Queen Maxima met with Marjana Papa, Head of Interdisciplinary Research, who informed Her Majesty of the challenges working in conflict and post-conflict countries. The royal couple then met and discussed ongoing projects with the rest of the Nuremberg Academy staff.


Discussion in Courtroom 600 ‘Transitional Justice in Germany after 1945 and after 1990’

On 25 April, The Nuremberg Academy launched its publication: ‘Transitional Justice in Germany after 1945 and after 1990’ in the historic Courtroom 600 of the Nuremberg Palace of Justice. The discussion took place in English.Dr. Anna Kaminsky, Director of the Bundesstiftung Aufarbeitung, and Prof. Dr. Werner Konitzer, Director of the Fritz Bauer Institute, discussed these German experiences and assess whether the German dealing with the past is a success story and what conclusions other countries which emerge from conflicts or dictatorships can draw from the German experiences.

To watch the video of this event click below: 


Interdisciplinary Research Department welcomes acceptance study fellows

In May the Interdisciplinary Research Department welcomed ten emerging scholars and practitioners from Cambodia, Croatia, Ivory Coast, Kenya, Kosovo, Palestine, Rwanda, Serbia, Uganda and Ukraine. They are participating in the fellowship of the Academy concerning the acceptance of international criminal justice. They were introduced by the experts of the acceptance study team into the methodology of interdisciplinary research and data analysis. This fellowship is part of a capacities building program for researchers and practitioners in conflict and post-conflict countries.

Academy Director Borchardt gives lecture at the Jagiellonian University

Founding Director Borchardt gave a lecture at the Jagiellonian University in Krakow on 15 April 2016 about “The Nuremberg Principles and the Future”. He used his presentation also to introduce the Academy to students and university staff.

Advisory Council Meets in Nuremberg

The Advisory Council of the International Nuremberg Principles Academy held a meeting in Nuremberg on May 20th and 21st, 2016. The first annual EU Day Against Impunity for genocide, crimes against humanity and war crimes was marked on May 23rd.
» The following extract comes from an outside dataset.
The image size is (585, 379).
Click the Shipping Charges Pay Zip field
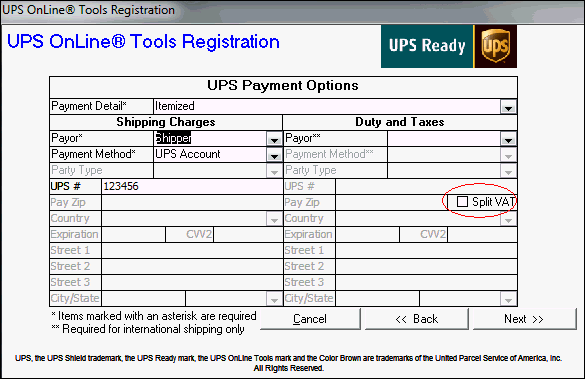pyautogui.click(x=192, y=202)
In observance of this important day, the Advisory Council issued the following statement:

“The Advisory Council of the International Nuremberg Principles Academy welcomes the initiative of the Presidency of the Council of the EU in designating May 23rd as the first annual EU Day against Impunity for Genocide, Crimes Against Humanity and War Crimes and associates itself fully with it.

The initiative of the EU Presidency of the Council comes on the 70th anniversary of the proclamation of the verdicts of the first of the Nuremberg Trials here in this city, the birthplace of modern international criminal law, where the Nuremberg Academy has its seat. The Academy was established to promote the advancement of international criminal law by promoting its universality, legality, and acceptance.”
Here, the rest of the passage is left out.